==== EXTRACT

In forex, currencies are always traded in pairs. Each forex trade involves the simultaneous buying of one currency while selling another. These currencies are quoted in pairs, with the first currency being the “base currency” and the second being the “quote currency.”
For example, in the pair EUR/USD, EUR is the base currency, while USD is the quote currency.
The value of a currency pair represents the amount of the quote currency needed to buy one unit of the base currency.
Major Currency Pairs
The most heavily traded and widely recognized currencies in the world comprise major currency pairs.
- They always include the US Dollar (USD) as one of the paired currencies.
· Major currency pairs represent the largest portion of forex trading volume, making up most market activity.
· These pairs tend to have high liquidity, and tighter spreads and are popular among both retail and institutional traders.
· Examples include:
EUR/USD Euro/US Dollar USD/JPY US Dollar/Japanese Yen GBP/USD British Pound/US Dollar USD/CHF US Dollar/Swiss Franc USD/CAD US Dollar/Canadian Dollar AUD/USD Australian Dollar/US Dollar
Minor Currency Pairs
Minor currency pairs, or crosses, represent currency pairs from major economies other than the US.
- They don’t involve the US Dollar (USD) as one of the paired currencies.
- While they have lower trading volumes compared to major pairs, they are still relatively liquid and actively traded.
- Examples include:
EUR/GBP Euro/British Pound EUR/JPY Euro/Japanese Yen GBP/JPY British Pound/Japanese Yen AUD/JPY Australian Dollar/Japanese Yen EUR/AUD Euro/Australian Dollar CAD/JPY Canadian Dollar/Japanese Yen
Exotic Currency Pairs
Exotic currency pairs include one major currency paired with the currency of an emerging or smaller economy.
- These pairs are less commonly traded and have lower liquidity compared to major and minor pairs.
- Exotic pairs are associated with countries from regions like Asia, Africa, the Middle East, or South America.
- They are characterised by higher bid-ask spreads and increased volatility.
- Examples include:
USD/TRY US Dollar/Turkish Lira EUR/TRY Euro/Turkish Lira USD/ZAR US Dollar/South African Rand USD/THB US Dollar/Thai Baht USD/MXN US Dollar/Mexican Peso EUR/HUF Euro/Hungarian Forint
What Are Exotic Currency Pairs?
Exotic pairs are less liquid and less commonly traded. They are made up of one major currency paired with the currency of an emerging or less-established economy.

========

*PROBLEM TO WORK ON*.
Answer these questions from the currency pairs passage:
(a) In the pair EUR/USD, which currency is the quote currency?
(b) What other name does the passage give for minor currency pairs?
(c) Which currency do major currency pairs always include?
Please rely only on the currency pairs passage when answering.

==== DATA SECTION

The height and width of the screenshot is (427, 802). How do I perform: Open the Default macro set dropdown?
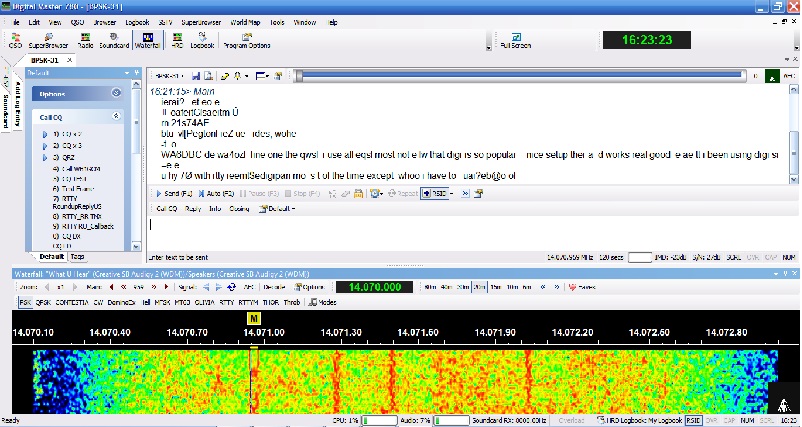click(x=277, y=208)
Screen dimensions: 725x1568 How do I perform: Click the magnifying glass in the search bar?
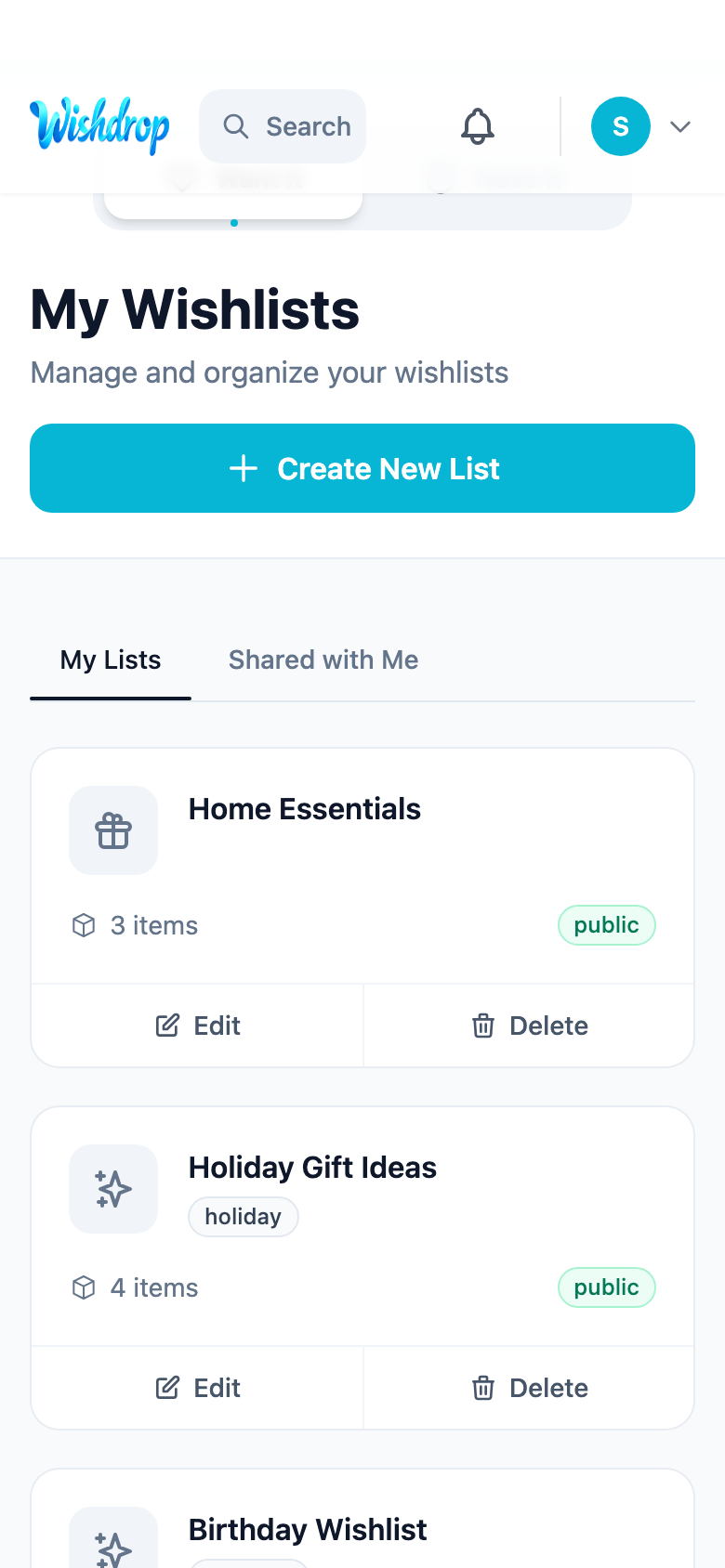pos(235,126)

========

*WORKED ANSWER*.
(a) USD
(b) Crosses
(c) The US Dollar (USD)